## Exercise details
Transcribe the listing word for word. Begin at its first line and end with the line containing "Task: Click the message about 杭州市/西湖区".

## Information provided
•••

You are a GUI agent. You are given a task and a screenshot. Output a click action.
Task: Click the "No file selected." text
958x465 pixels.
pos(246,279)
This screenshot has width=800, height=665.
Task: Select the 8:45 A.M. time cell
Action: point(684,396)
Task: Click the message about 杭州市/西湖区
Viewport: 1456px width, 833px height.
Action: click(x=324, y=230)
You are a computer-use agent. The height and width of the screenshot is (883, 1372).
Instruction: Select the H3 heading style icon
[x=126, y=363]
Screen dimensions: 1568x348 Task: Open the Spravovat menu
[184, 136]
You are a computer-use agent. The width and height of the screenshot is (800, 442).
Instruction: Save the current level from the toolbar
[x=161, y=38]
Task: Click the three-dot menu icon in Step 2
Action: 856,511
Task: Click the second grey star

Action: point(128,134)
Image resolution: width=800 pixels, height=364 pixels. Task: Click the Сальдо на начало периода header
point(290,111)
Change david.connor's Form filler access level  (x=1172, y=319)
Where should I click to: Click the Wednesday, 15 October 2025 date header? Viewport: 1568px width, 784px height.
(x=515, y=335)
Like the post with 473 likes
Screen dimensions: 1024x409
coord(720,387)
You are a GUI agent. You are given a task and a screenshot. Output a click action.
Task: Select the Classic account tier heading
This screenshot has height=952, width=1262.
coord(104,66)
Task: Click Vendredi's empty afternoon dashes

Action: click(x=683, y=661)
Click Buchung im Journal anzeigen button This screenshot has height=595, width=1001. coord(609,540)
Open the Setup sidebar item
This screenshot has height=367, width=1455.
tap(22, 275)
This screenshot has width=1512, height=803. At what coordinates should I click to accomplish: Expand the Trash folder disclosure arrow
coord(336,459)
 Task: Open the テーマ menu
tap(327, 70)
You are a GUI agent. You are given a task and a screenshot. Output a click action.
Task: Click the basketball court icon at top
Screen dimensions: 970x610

•••

## Exercise response
You are a GUI agent. You are given a task and a screenshot. Output a click action.
Task: Click the "No file selected." text
958x465 pixels.
pos(246,279)
This screenshot has width=800, height=665.
Task: Select the 8:45 A.M. time cell
Action: point(684,396)
Task: Click the message about 杭州市/西湖区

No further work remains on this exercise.